Ghanaian photographer and graphic designer (1976–2021)

Emmanuel Yeboah Bobbie (1 August 1976 – 25 February 2021), also known as Bob Pixel, was a professional Ghanaian photographer and graphic designer. He created his own brand in the form of documenting events like funerals and festivals. He worked with celebrities such as M.anifest, John Dumelo, Yvonne Nelson, Menaye Donkor, Jackie Appiah and others. He was to participate in the 2021 International Fashion Week in Amsterdam. He was also nominated for the 2021 Photographer of the Year in the Entertainment Achievement Awards.

== Personal life and education ==
Emmanuel Yeboah Bobbie had his early education at the Foster International School in Kokomlemle, Accra, where his passion for art was born. He passed his Common Entrance examinations in 1989, and continued to Odorgonno Senior Secondary School (OSSA) in Accra, where he studied Art for his "O-level" certificate in 1994. He continued to Abuakwa State College (ABUSCO) in Kyebi, where he obtained the "A-level" certificate, also in Art, in 1996. Bob attended Kwame Nkrumah University of Science and Technology (KNUST), where he graduated with Bachelor of Science degree in Communication Design, 2001. He left behind three children.

== Career ==
He was a photographer; a member of the Association of Professional Photographers of Ghana, known for possessing a keen eye at capturing phenomenal images of tourist sites in Ghana and other social gatherings.
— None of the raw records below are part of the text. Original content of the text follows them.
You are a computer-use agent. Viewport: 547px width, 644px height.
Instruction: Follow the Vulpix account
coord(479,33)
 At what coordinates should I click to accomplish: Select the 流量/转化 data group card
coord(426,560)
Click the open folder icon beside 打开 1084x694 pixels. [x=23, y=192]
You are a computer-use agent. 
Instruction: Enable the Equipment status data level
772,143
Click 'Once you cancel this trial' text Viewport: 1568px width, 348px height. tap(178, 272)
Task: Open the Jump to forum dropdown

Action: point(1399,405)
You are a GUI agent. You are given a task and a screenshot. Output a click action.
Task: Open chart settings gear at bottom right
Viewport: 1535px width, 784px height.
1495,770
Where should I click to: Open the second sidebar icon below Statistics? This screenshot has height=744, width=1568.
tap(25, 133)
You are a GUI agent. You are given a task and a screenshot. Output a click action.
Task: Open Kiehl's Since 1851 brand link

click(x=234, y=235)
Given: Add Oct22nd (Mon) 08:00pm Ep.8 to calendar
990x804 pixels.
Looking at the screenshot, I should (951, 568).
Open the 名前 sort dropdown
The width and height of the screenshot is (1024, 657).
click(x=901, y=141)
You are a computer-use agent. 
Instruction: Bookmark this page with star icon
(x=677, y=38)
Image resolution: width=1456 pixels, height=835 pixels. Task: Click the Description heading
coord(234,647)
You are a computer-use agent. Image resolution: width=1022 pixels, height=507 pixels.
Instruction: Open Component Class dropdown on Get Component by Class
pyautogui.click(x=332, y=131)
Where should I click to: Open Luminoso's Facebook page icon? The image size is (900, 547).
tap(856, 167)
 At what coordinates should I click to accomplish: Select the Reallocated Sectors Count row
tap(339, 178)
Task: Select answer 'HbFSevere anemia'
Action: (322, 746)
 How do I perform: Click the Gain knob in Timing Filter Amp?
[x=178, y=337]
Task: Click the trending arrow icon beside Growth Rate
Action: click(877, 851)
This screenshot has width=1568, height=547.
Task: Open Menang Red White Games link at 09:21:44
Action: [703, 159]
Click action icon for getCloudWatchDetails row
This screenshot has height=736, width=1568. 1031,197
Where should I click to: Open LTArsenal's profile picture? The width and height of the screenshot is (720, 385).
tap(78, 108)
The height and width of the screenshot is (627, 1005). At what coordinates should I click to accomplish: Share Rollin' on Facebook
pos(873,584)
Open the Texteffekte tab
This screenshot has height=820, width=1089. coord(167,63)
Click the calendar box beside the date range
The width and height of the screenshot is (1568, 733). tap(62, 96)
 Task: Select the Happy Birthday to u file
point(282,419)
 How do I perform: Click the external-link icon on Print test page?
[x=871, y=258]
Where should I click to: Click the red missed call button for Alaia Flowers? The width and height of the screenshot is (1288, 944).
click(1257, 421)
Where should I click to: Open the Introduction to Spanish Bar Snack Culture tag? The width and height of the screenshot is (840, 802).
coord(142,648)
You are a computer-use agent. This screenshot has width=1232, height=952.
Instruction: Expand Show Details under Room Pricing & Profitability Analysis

He worked with international agencies such as UNICEF (Living with Refugees), Ecobank, Woodin Fashion, Vodafone, GH Fan Milk, Emirates, Samsung, Coca-Cola, and others.

== Award ==
In March 2021, he was posthumously awarded the 'Best Photographer' Award at the Entertainment Achievement Awards.

== Death and burial ==

He died on 25 February 2021. According to some reports, the cause of his death was unknown. Some reports claimed he died of COVID-19 complications during the COVID-19 pandemic in Ghana. On 20 March 2021, he was laid in state at his residence in Ablekuma for his final funeral rites. He was buried at the Ablekuma cemetery in Accra.